=== Supplied material ===
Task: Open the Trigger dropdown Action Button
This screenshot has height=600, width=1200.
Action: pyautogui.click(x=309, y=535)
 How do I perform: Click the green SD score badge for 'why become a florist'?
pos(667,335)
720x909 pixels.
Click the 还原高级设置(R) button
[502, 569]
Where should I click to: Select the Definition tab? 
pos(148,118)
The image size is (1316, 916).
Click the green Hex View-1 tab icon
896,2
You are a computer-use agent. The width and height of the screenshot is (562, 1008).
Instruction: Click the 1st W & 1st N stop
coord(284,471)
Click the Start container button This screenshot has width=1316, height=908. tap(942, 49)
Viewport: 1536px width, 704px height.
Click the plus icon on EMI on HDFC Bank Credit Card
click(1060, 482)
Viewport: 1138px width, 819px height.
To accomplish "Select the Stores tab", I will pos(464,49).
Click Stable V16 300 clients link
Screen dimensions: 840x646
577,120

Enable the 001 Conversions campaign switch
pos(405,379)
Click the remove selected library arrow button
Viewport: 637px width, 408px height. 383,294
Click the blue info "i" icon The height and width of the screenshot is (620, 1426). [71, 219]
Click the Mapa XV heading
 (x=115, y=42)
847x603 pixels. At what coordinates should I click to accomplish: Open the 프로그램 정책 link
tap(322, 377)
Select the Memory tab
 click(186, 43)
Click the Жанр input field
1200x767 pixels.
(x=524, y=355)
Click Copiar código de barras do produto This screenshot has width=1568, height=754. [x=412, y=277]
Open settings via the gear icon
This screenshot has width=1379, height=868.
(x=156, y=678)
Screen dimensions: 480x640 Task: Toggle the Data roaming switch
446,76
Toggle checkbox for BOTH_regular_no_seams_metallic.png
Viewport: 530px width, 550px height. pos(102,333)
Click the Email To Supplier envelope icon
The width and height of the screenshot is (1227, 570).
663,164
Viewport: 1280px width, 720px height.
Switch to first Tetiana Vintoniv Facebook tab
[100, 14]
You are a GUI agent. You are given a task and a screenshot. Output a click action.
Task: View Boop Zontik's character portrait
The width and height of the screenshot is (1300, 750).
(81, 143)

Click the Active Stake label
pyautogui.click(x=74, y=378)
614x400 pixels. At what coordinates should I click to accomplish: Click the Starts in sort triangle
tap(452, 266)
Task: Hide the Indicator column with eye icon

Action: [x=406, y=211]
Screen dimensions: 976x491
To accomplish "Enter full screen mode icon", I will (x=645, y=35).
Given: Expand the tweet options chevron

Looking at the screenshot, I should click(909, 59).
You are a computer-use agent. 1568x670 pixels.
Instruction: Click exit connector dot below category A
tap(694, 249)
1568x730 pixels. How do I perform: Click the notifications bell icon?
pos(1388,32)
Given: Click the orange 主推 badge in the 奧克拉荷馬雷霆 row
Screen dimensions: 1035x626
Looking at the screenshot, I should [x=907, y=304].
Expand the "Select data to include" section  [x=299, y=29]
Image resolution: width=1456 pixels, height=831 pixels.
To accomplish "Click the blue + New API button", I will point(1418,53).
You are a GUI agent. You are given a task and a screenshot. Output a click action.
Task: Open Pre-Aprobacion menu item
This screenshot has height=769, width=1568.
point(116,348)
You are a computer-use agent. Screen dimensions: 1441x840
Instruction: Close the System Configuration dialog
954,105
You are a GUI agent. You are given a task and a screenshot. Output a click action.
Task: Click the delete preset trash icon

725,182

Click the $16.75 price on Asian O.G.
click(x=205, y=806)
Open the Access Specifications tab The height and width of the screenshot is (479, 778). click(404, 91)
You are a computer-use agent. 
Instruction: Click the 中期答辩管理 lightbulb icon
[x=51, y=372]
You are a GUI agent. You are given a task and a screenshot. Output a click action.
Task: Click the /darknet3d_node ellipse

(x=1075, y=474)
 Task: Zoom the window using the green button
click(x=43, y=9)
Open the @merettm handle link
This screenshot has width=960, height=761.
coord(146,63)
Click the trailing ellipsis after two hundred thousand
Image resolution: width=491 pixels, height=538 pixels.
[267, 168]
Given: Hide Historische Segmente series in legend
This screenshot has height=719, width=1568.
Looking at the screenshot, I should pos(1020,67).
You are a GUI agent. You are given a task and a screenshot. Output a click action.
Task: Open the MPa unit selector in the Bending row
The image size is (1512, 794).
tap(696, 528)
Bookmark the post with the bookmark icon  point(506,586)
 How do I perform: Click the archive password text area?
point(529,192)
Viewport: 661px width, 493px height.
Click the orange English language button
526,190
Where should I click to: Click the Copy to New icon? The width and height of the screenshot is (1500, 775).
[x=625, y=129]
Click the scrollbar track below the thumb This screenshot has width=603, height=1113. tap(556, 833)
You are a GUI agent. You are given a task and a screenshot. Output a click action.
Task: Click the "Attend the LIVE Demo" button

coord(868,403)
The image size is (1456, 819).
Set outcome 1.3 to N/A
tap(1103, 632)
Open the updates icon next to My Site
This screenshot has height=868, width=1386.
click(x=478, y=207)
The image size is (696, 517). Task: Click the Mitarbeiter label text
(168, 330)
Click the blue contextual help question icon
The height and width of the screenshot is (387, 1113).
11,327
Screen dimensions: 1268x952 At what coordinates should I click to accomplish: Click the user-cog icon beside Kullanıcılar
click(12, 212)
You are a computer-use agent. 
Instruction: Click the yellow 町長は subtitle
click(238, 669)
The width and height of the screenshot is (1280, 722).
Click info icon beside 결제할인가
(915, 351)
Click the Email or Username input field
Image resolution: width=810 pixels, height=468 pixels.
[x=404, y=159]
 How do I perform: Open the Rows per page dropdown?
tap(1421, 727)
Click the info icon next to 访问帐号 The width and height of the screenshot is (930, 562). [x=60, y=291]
===
**Stated problem:**
Print the rows again exactly, covering the stretch from the start of the rows through the line containing "coord(284,471)".

**Answer to the exercise:**
Task: Open the Trigger dropdown Action Button
This screenshot has height=600, width=1200.
Action: pyautogui.click(x=309, y=535)
 How do I perform: Click the green SD score badge for 'why become a florist'?
pos(667,335)
720x909 pixels.
Click the 还原高级设置(R) button
[502, 569]
Where should I click to: Select the Definition tab? 
pos(148,118)
The image size is (1316, 916).
Click the green Hex View-1 tab icon
896,2
You are a computer-use agent. The width and height of the screenshot is (562, 1008).
Instruction: Click the 1st W & 1st N stop
coord(284,471)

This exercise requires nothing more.